:: PASSAGE TO READ ::

We are encouraged to follow the possibility of a large infusion of federal funds to complete the Lewis & Clark Regional Water System.

A $1 trillion infrastructure package passed the Senate on Aug. 10. It calls for investing $8 billion in water projects — $1 billion of that for rural water projects like this — in the Midwest and West, including $132 million for Lewis & Clark. That would replace $31 million set aside for the water project in the 2022 federal budget.

The massive infrastructure package was approved 69-30 by the Senate on Aug. 10, with Iowa’s senators split on it. Sen. Chuck Grassley voted for it but Sen. Joni Ernst was opposed.

Since the Senate is evenly divided, the fact that so many Republicans — including Senate GOP leader Mitch McConnell of Kentucky — voted in favor of it shows strong support across party divisions, a welcome sign in today’s hyperpartisan political climate.

The Lewis & Clark Regional Water System takes water from an aquifer near the Missouri River in southeast South Dakota and pipes it to communities in northwest Iowa, southeast South Dakota and southeast Minnesota. It is a good idea that has been delayed far too long.

After all this time, 15 of the 20 communities are connected. In N’West Iowa, only Rock Rapids is connected. Other N’West Iowa towns, including Sioux Center, Hull, Sheldon and Sibley, as well as Madison, SD, await access to this life-giving liquid. If and when this bill becomes law and the federal tap is turned, we could see this water flowing into area homes and businesses in the next few years.

:::

# WRITTEN INSTRUCTION 1
Please transcribe the editorial on the Lewis & Clark Regional Water System from "Since the Senate" to "far too long.".
# WRITTEN INSTRUCTION 2
Pick up the editorial on the Lewis & Clark Regional Water System after its last sentence and carry it forward.

:: DATA ENTRIES ::

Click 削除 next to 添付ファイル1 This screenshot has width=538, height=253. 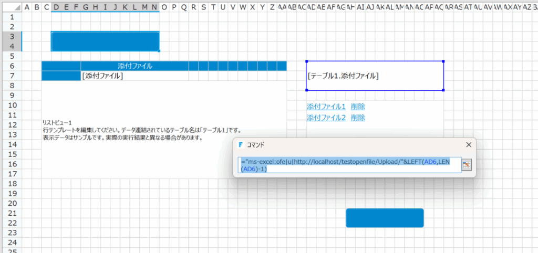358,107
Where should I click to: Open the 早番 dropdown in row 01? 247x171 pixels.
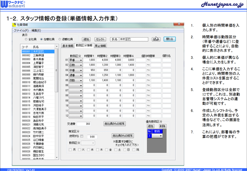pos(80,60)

:::
:: DATA ENTRIES ::

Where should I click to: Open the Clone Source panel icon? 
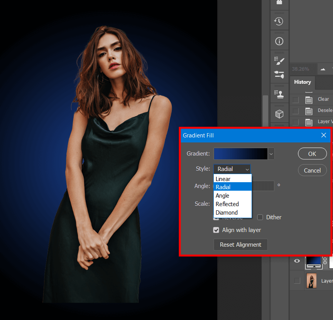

:::

# WRITTEN RESPONSE 1
Since the Senate is evenly divided, the fact that so many Republicans — including Senate GOP leader Mitch McConnell of Kentucky — voted in favor of it shows strong support across party divisions, a welcome sign in today’s hyperpartisan political climate.

The Lewis & Clark Regional Water System takes water from an aquifer near the Missouri River in southeast South Dakota and pipes it to communities in northwest Iowa, southeast South Dakota and southeast Minnesota. It is a good idea that has been delayed far too long.

# WRITTEN RESPONSE 2
It’s been a long time coming.

Lewis & Clark executive director Troy Larson said he hopes this is a clear signal that the project, 34 years after initial planning began and 21 years after the first dirt was moved, is finally nearing completion.

“It will be a huge accomplishment to get everyone connected,” Larson said. “This should’ve been finished 10 to 15 years ago but we are encouraged that the light is at the end of the tunnel. The water was needed so badly.”

Getting through the Senate was a major accomplishment, and a sign that President Joe Biden’s belief that he and congressional Democrats could work with their Republican colleagues was not mere campaign talk. But getting it through the House of Representatives, which is under Democratic control, will not be easy.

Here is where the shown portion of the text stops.